ジンがニヤリと笑い、ベアトリスに近づいてくる。ベアトリスは何が起こったのかわからない。


「どういうことですか、魔王様」


大仰な執務椅子に座るベアトリスを軽々抱き上げて、ジンが執務椅子に座る。膝の上にベアトリスを横抱きに座らせると、ジンは大満足に笑った。


「君の涙を溜めるものはない。

君が泣いてはいけない理由は私が消した。

だから、もう泣いてもいい」


泣いてもいいの一言に、ベアトリスの鼻の奥がキンと痛む。


何度も飲み込んだこの痛みを解放してもいいとジンは言ってくれている。ベアトリスのクリスタルブルーの瞳が潤み始めてしまった。ベアトリスは震える喉で小さく声を紡いだ。
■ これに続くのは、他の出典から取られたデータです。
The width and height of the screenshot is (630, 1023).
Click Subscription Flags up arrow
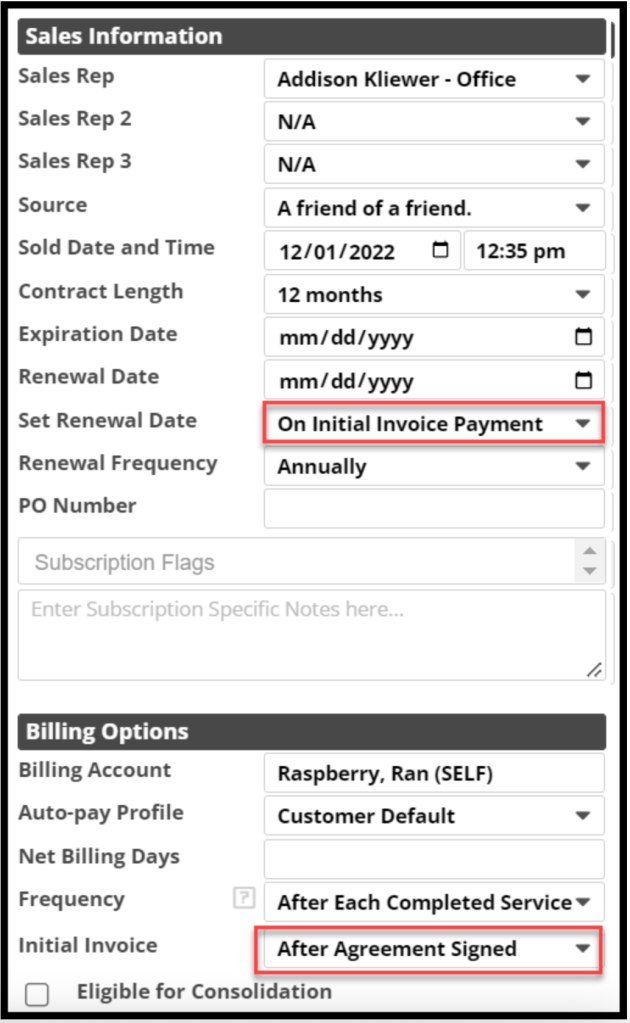pos(590,552)
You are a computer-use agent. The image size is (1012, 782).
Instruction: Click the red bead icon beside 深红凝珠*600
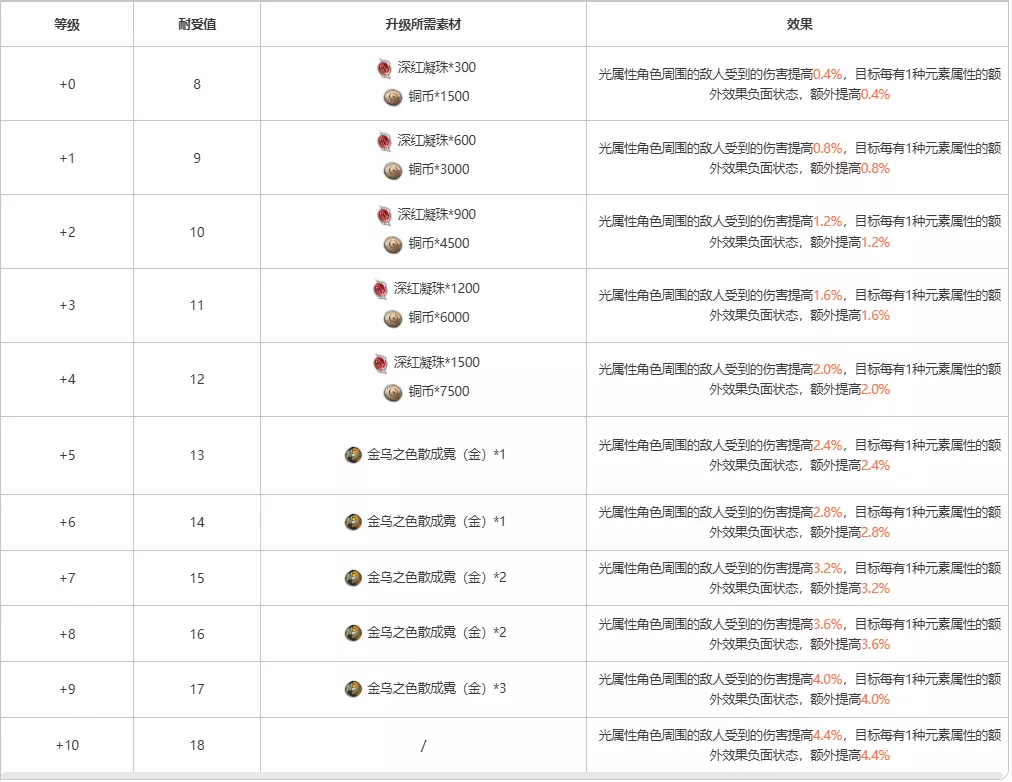[x=385, y=141]
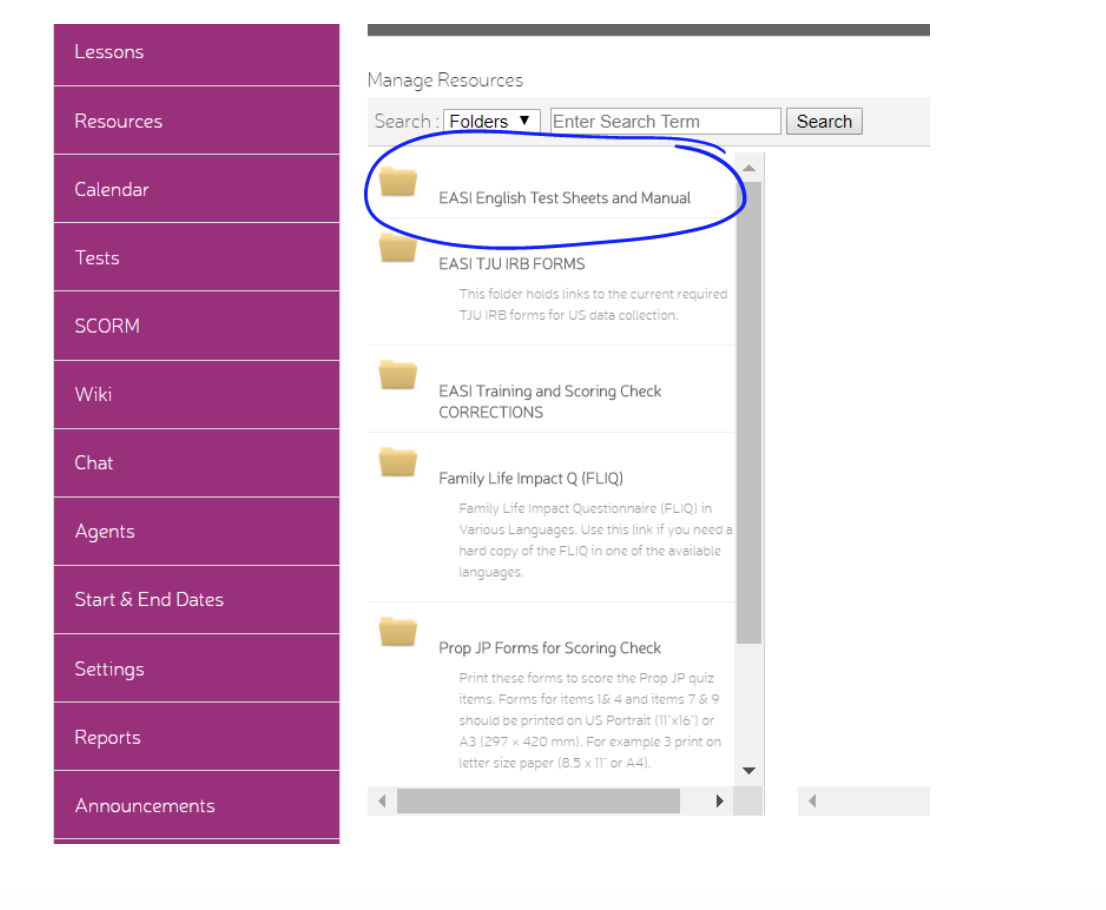Open the EASI Training and Scoring folder icon
This screenshot has height=910, width=1106.
point(397,375)
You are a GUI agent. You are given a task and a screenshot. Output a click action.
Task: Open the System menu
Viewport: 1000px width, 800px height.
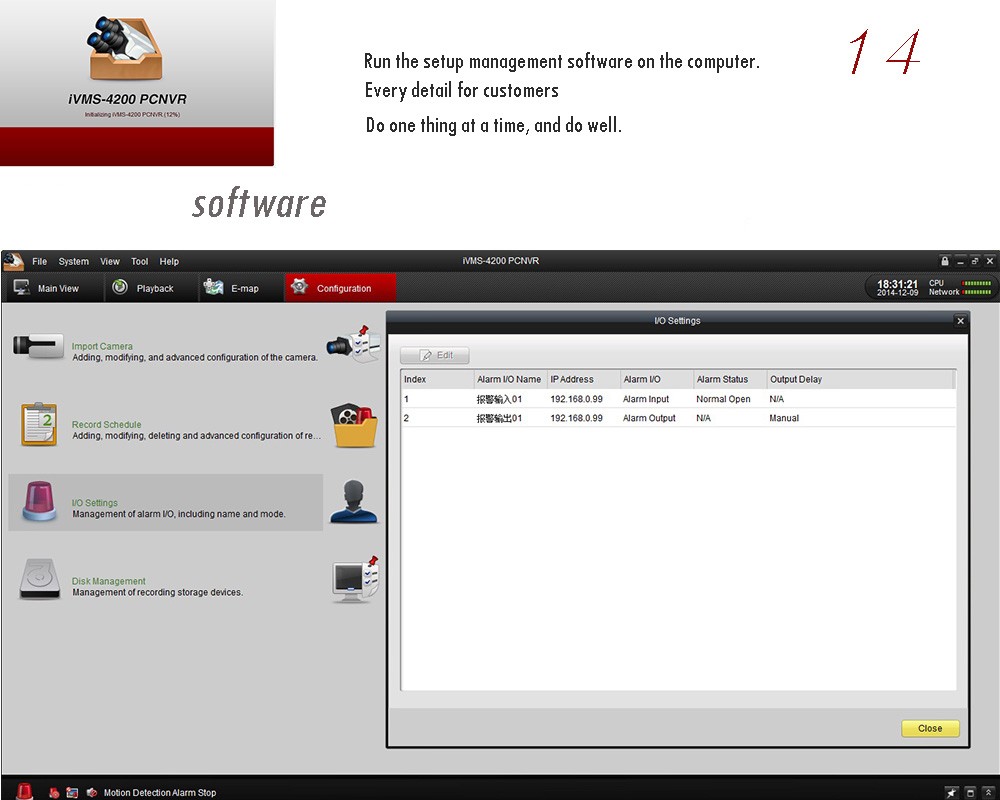click(x=73, y=262)
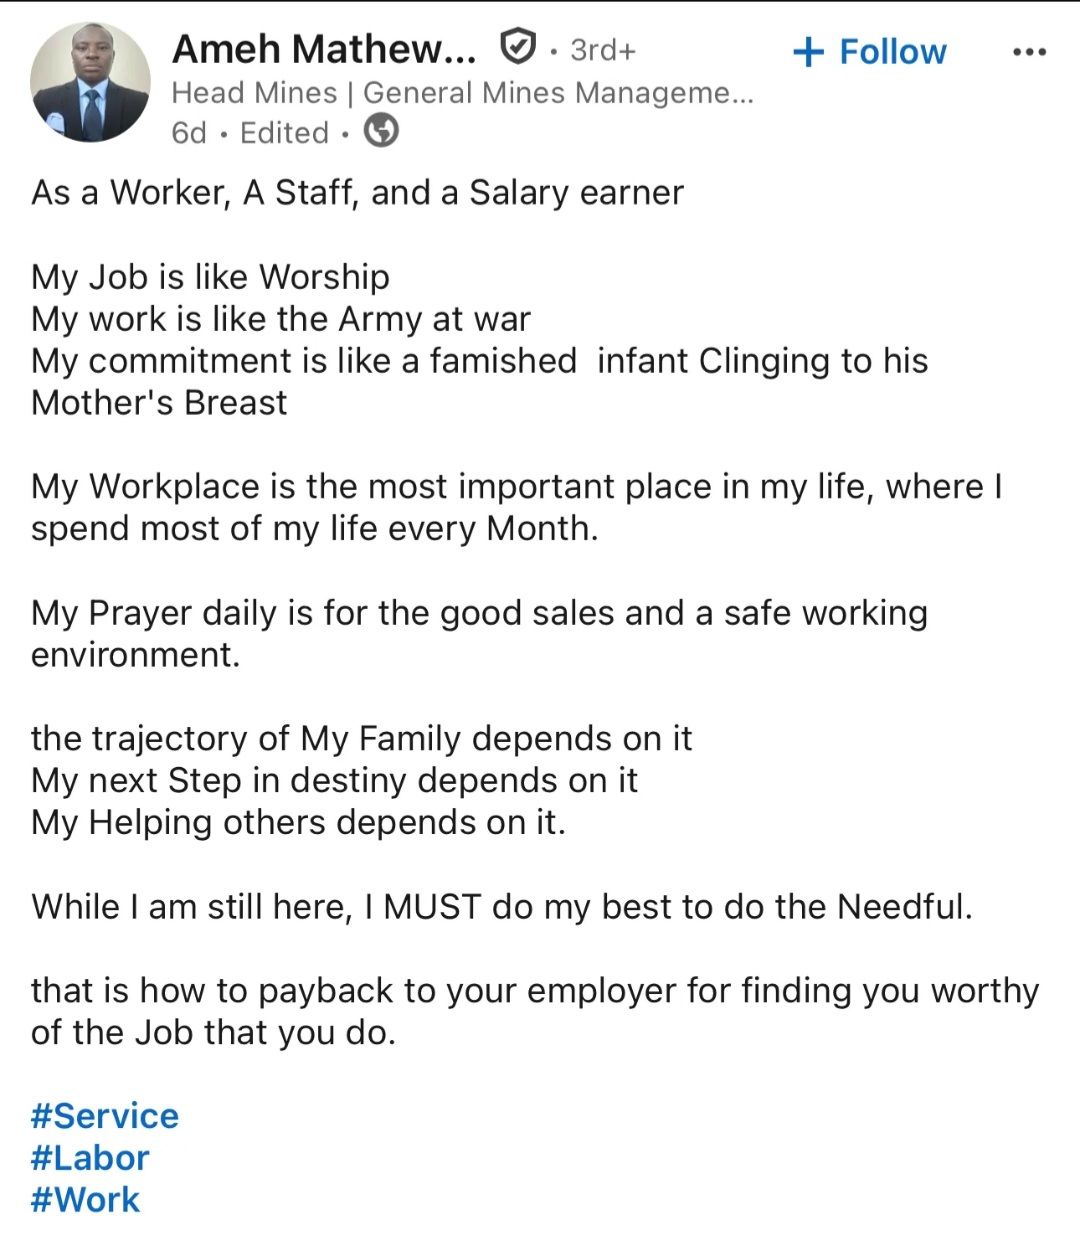Click the 3rd+ connection degree label

[x=602, y=50]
「な……泣いても、人間国に帰らなくて良いと解釈してしまいますわ」

「そう思ってくれ。君をチビデブハゲ糞エロ変態伯爵にやりたくなくなったんだ」



ジンは膝の上に乗せたベアトリスの腰を抱き寄せる。使い魔の血がついた薄い肌の頬に冷たい魔王の頬を重ねてみた。


「私の側にいればいい」


吸いつくベアトリスの生肌があまりにもあたたかく甘美で、ジンのみぞおちのゾクゾクが高まる。彼女に触れると喉の渇きが薄れる。


「君の涙を、私だけに見せてくれないか」


ベアトリスは頬に寄せられるジンの冷たい肌を拒否する気にはならなかった。ベアトリスにはその甘い行為が、アイニャからの慰めに重なる。


アイニャはいつもベアトリスの頬に頬を優しく寄せてくれた。


ベアトリスは思いがけないジンの優しさに触れて、今にも零れ落ちそうな涙を瞳にいっぱいいっぱいに溜めた。そんな限界の瞳で、ジンの欲に染まった真っ赤な瞳を貫く。ついに涙の瞬間が訪れると、ジンの胸が期待に跳ね踊った。



「魔王様、私は仮初の妻です。

なのに、どうして私にそんなに優しくしてくださるのですか?」



だがベアトリスの涙が落ちる前に、ジンの口からは脳を介さない想いが零れた。ジンは知らぬ間に、ベアトリスに完全に魅了されてしまっていた。




「君を愛してしまった」




見開かれたベアトリスの瞳から、ついに一粒、涙が零れ落ちた。